* ENTRIES SUPPLIED:

=== Section Start ===

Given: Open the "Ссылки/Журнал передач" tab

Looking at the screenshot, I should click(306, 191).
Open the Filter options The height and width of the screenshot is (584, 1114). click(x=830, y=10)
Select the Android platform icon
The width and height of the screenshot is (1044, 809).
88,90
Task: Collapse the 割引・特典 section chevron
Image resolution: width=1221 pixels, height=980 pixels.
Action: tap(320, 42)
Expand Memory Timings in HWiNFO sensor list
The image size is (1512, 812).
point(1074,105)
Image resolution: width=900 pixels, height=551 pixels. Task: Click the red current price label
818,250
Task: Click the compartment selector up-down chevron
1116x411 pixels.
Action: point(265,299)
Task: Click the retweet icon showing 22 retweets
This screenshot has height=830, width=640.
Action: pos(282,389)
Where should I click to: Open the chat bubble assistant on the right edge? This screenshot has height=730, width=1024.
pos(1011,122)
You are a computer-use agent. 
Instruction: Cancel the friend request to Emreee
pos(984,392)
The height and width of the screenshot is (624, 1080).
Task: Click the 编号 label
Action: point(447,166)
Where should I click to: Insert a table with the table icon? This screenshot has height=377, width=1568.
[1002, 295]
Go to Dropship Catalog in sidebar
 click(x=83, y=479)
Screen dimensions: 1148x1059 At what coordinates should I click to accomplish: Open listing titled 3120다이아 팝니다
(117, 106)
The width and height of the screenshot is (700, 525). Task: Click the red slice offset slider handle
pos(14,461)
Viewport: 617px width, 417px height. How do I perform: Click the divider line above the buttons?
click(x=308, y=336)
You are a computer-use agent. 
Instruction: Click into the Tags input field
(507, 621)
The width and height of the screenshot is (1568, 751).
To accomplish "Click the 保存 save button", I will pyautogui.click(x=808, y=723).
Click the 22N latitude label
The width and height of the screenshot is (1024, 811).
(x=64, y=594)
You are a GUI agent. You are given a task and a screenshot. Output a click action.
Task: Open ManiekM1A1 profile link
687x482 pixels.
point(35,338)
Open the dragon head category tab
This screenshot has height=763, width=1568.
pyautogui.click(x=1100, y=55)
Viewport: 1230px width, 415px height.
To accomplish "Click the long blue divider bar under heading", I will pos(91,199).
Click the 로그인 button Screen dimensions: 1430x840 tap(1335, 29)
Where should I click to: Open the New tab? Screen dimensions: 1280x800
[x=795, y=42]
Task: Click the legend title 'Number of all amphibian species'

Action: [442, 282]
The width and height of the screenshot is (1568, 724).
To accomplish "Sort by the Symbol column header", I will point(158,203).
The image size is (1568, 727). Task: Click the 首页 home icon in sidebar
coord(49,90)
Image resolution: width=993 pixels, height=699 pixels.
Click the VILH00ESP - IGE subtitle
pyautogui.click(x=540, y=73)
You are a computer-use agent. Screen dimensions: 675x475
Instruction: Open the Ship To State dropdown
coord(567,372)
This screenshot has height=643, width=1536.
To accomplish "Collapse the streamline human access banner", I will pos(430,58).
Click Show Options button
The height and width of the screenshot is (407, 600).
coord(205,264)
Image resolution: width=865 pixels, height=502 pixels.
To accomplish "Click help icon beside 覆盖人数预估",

=== Section End ===

* WHAT THE TASK ASKS:
Please print all the data again exactly as given.

* SOLUTION TO THIS EXERCISE:
Given: Open the "Ссылки/Журнал передач" tab

Looking at the screenshot, I should click(306, 191).
Open the Filter options The height and width of the screenshot is (584, 1114). click(x=830, y=10)
Select the Android platform icon
The width and height of the screenshot is (1044, 809).
88,90
Task: Collapse the 割引・特典 section chevron
Image resolution: width=1221 pixels, height=980 pixels.
Action: tap(320, 42)
Expand Memory Timings in HWiNFO sensor list
The image size is (1512, 812).
point(1074,105)
Image resolution: width=900 pixels, height=551 pixels. Task: Click the red current price label
818,250
Task: Click the compartment selector up-down chevron
1116x411 pixels.
Action: point(265,299)
Task: Click the retweet icon showing 22 retweets
This screenshot has height=830, width=640.
Action: pos(282,389)
Where should I click to: Open the chat bubble assistant on the right edge? This screenshot has height=730, width=1024.
pos(1011,122)
You are a computer-use agent. 
Instruction: Cancel the friend request to Emreee
pos(984,392)
The height and width of the screenshot is (624, 1080).
Task: Click the 编号 label
Action: point(447,166)
Where should I click to: Insert a table with the table icon? This screenshot has height=377, width=1568.
[1002, 295]
Go to Dropship Catalog in sidebar
 click(x=83, y=479)
Screen dimensions: 1148x1059 At what coordinates should I click to accomplish: Open listing titled 3120다이아 팝니다
(117, 106)
The width and height of the screenshot is (700, 525). Task: Click the red slice offset slider handle
pos(14,461)
Viewport: 617px width, 417px height. How do I perform: Click the divider line above the buttons?
click(x=308, y=336)
You are a computer-use agent. 
Instruction: Click into the Tags input field
(507, 621)
The width and height of the screenshot is (1568, 751).
To accomplish "Click the 保存 save button", I will pyautogui.click(x=808, y=723).
Click the 22N latitude label
The width and height of the screenshot is (1024, 811).
(x=64, y=594)
You are a GUI agent. You are given a task and a screenshot. Output a click action.
Task: Open ManiekM1A1 profile link
687x482 pixels.
point(35,338)
Open the dragon head category tab
This screenshot has height=763, width=1568.
pyautogui.click(x=1100, y=55)
Viewport: 1230px width, 415px height.
To accomplish "Click the long blue divider bar under heading", I will pos(91,199).
Click the 로그인 button Screen dimensions: 1430x840 tap(1335, 29)
Where should I click to: Open the New tab? Screen dimensions: 1280x800
[x=795, y=42]
Task: Click the legend title 'Number of all amphibian species'

Action: [442, 282]
The width and height of the screenshot is (1568, 724).
To accomplish "Sort by the Symbol column header", I will point(158,203).
The image size is (1568, 727). Task: Click the 首页 home icon in sidebar
coord(49,90)
Image resolution: width=993 pixels, height=699 pixels.
Click the VILH00ESP - IGE subtitle
pyautogui.click(x=540, y=73)
You are a computer-use agent. Screen dimensions: 675x475
Instruction: Open the Ship To State dropdown
coord(567,372)
This screenshot has height=643, width=1536.
To accomplish "Collapse the streamline human access banner", I will pos(430,58).
Click Show Options button
The height and width of the screenshot is (407, 600).
coord(205,264)
Image resolution: width=865 pixels, height=502 pixels.
To accomplish "Click help icon beside 覆盖人数预估",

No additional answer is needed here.